Everyone had their own best doggo pal, whether you lived-in the country or the city. Those four legged besties who ran with us through thick and thin.
Tsar Nicholas II stopping for a photo with his eldest daughter Olga while walking through the Nikitsky Botanical Gardens for their hundredth anniversary, 1912
This photo of Nicholas II isn’t just fascinating because we get a chance to see him with one of his four daughters - a photographic rarity - it’s also intriguing because he’s walking through the oldest botanical garden in Europe.
Located in Crimea, it was founded in 1812 and named after the settlement Nikita by Russian botanist Christian Steven. The gardens have been expanded over the years, and by 1912 it was home to 11 square kilometres and 50,000 species of plants, trees, saplings, and seeds.
Today it plays hosts to tourists from all over the world, but none of them are as elegant as the Romanov family.
American soldiers gazing at the Eiffel Tower with French flag restored after liberating Paris, Aug 1944
The liberation of Paris came after city of lights was nearly destroyed by the Nazis following an order by Hitler to demolish all of its landmarks and leave a smoldering crater in the ground.
Nazis occupied Paris for four years, and throughout that time the entire city was basically shut down as the area was held in the iron grasp of the German military. However, when the 2nd Armored Division made its way into Paris in the summer of 1944 it was pretty much game over.
While the German military put up a strong fight on August 22, by the morning of the 24th the Allied forces crossed the Seine and reached the Hótel de Ville in the heart of Paris - by then the German military had all but melted away.
Soldier in a trench at the Battle of the Somme, 1916
World War I is famous for trench warfare, one of the most dangerous and harrowing forms of battle thats’ ever existed. The Battle of the Somme raged from July to November 1916, an incredibly long time for a non-stop street fight between the British and the Germans.

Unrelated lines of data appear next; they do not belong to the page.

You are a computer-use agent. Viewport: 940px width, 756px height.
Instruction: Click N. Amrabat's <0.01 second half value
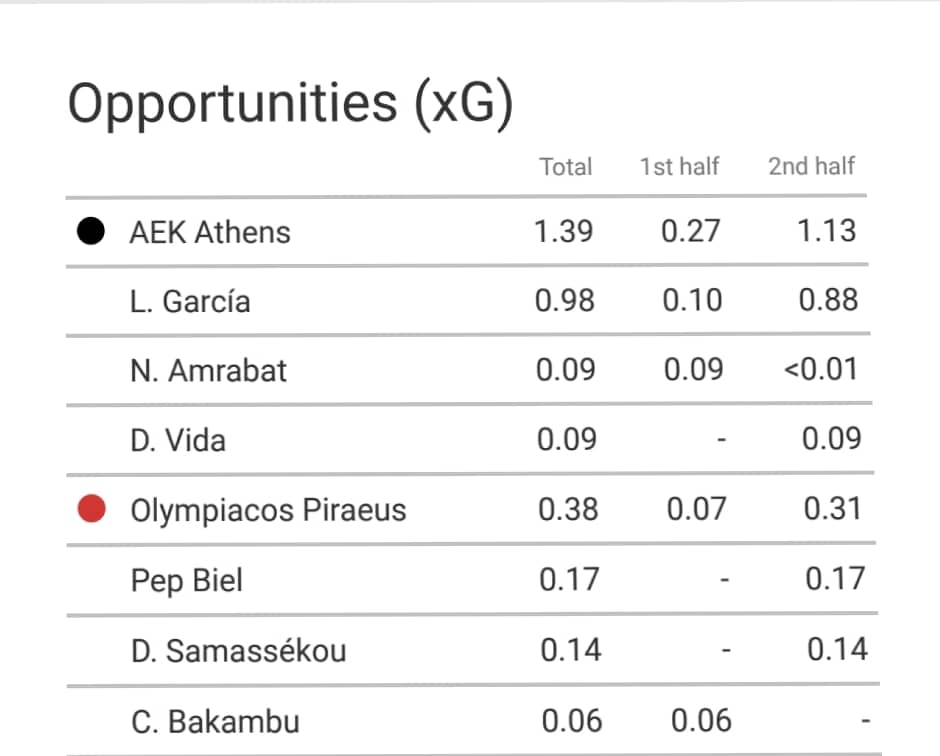[821, 369]
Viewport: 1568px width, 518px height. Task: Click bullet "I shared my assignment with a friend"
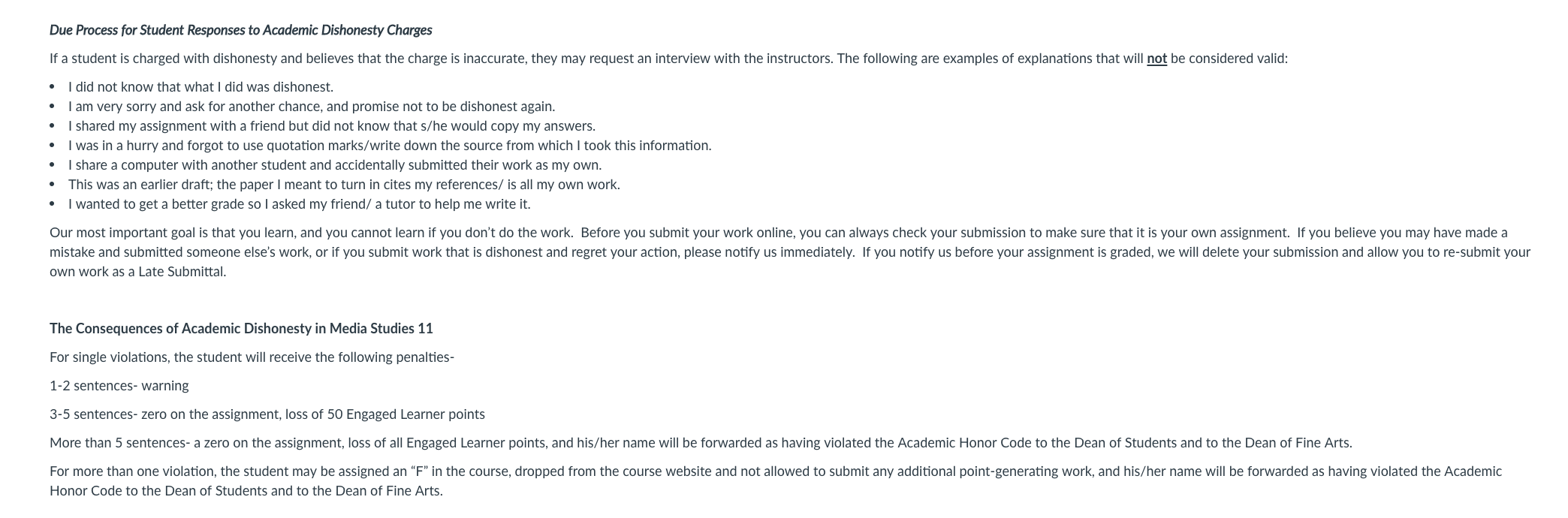(x=332, y=126)
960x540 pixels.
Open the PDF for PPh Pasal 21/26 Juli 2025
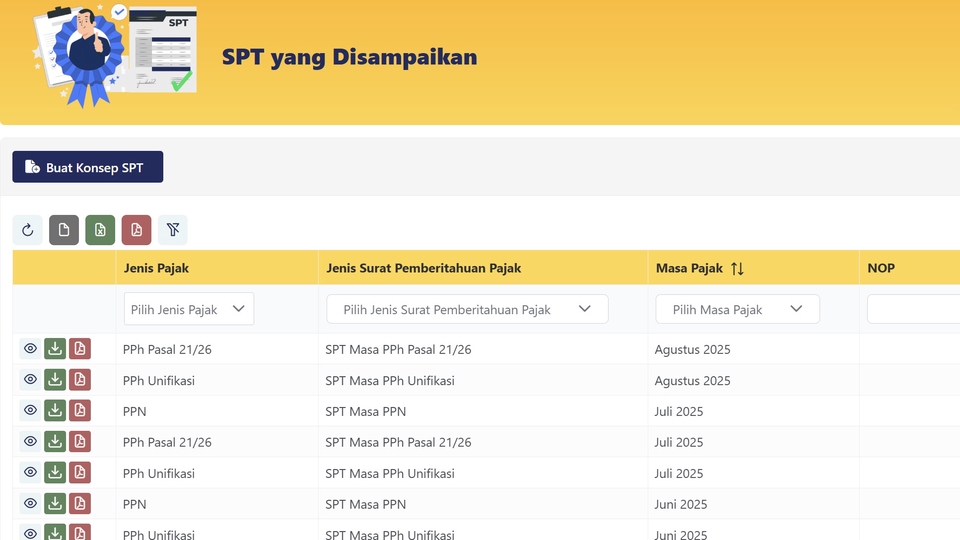click(80, 442)
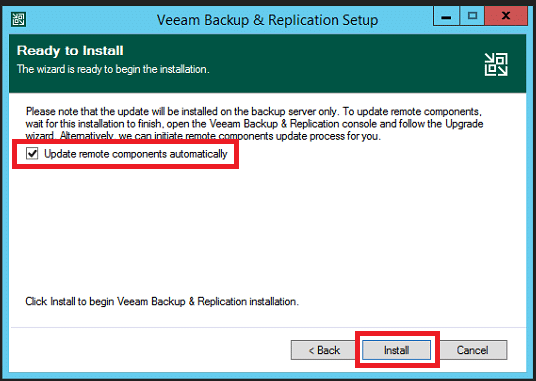The width and height of the screenshot is (536, 381).
Task: Click the 'Update remote components automatically' label text
Action: (x=136, y=154)
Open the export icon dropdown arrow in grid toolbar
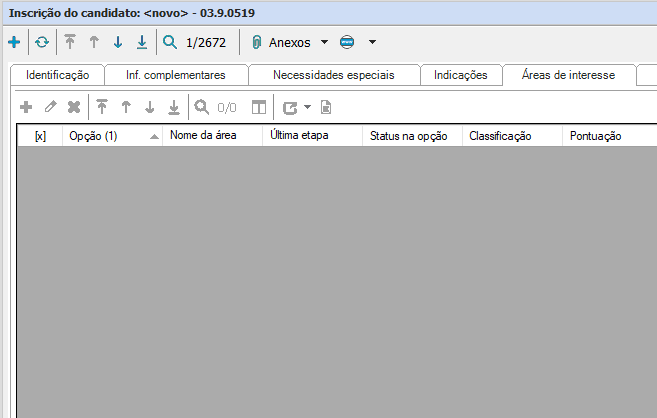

As one of the nastiest and most expensive battles of World War I, it saw British forces suffering more than 57,000 casualties, 19,000 of those soldiers passing away on the first day of the fight.
No one got out of this battle unscathed, and by the time the last bullet was fired almost one million soldiers on both sides of the battle breathed their final breath and almost three million soldiers had taken part in the fight.

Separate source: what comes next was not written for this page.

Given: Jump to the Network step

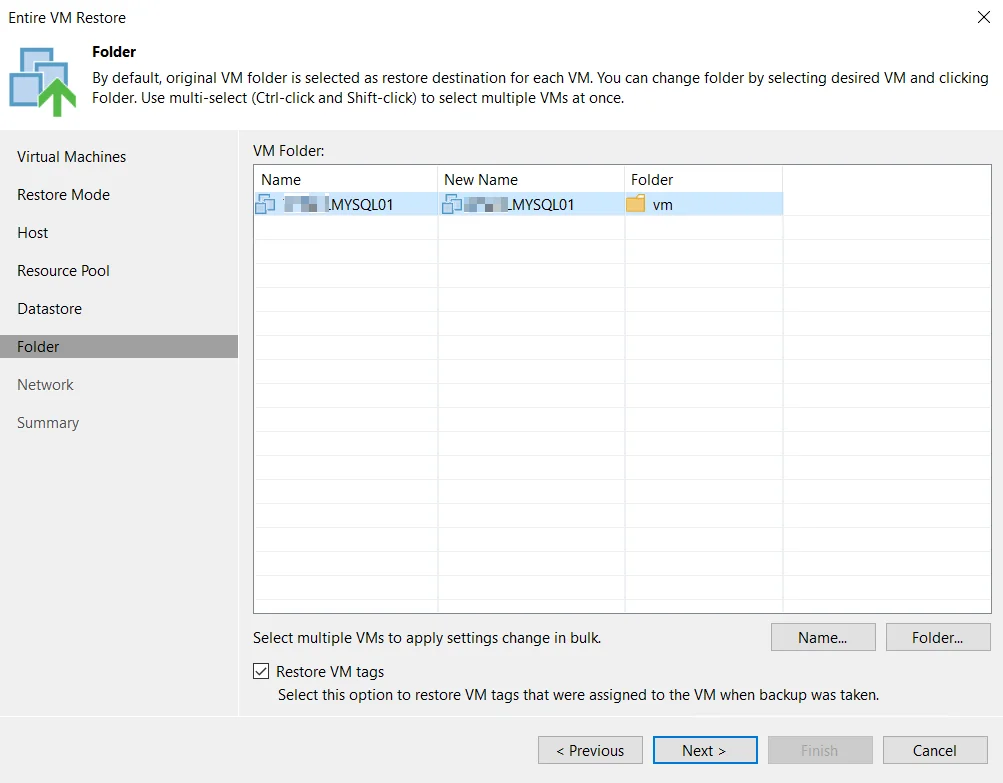Looking at the screenshot, I should (45, 385).
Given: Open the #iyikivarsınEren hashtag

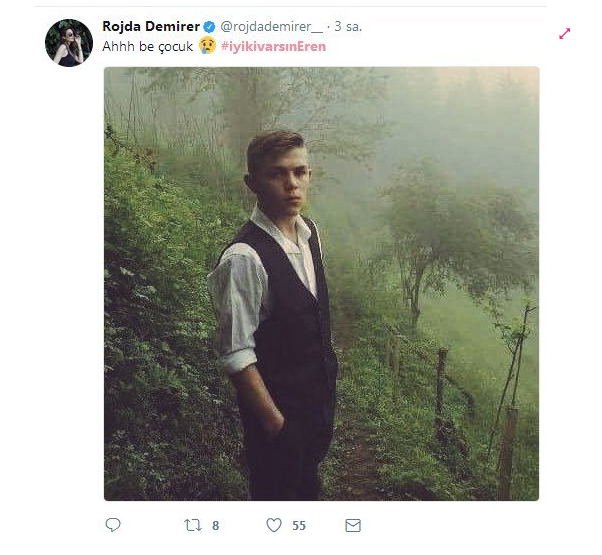Looking at the screenshot, I should pyautogui.click(x=273, y=47).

A Young Cotton Picker In The American South Photographed By Lewis W Hine, Circa 1910
In the early days of the 20th century families had to pull together and do whatever they could to take care of their crops, and one of the most important crops in the United States was cotton - not only was it in clothing, but cotton can be found in the clothing and automotive industries.
More often than not the youngest members of the family were tasked with picking the cotton crop, their hands were small enough to grab the tiniest pieces of cotton, even though they had to wake up at the crack of dawn to get to work before it the sun was directly overhead.
American Civil War Camp, 1860's
This shot from the Civil War is like looking into the past. While the black and white version of this shot is definitely a fascinating look, it’s nothing like peering nearly 200 years into the past in stunning color.
The men in this photo are unidentified, but the original photo was taken by famed Lincoln photographer Mathew Brady, and it’s believed that the soldiers are a part of the New York 7th Regiment.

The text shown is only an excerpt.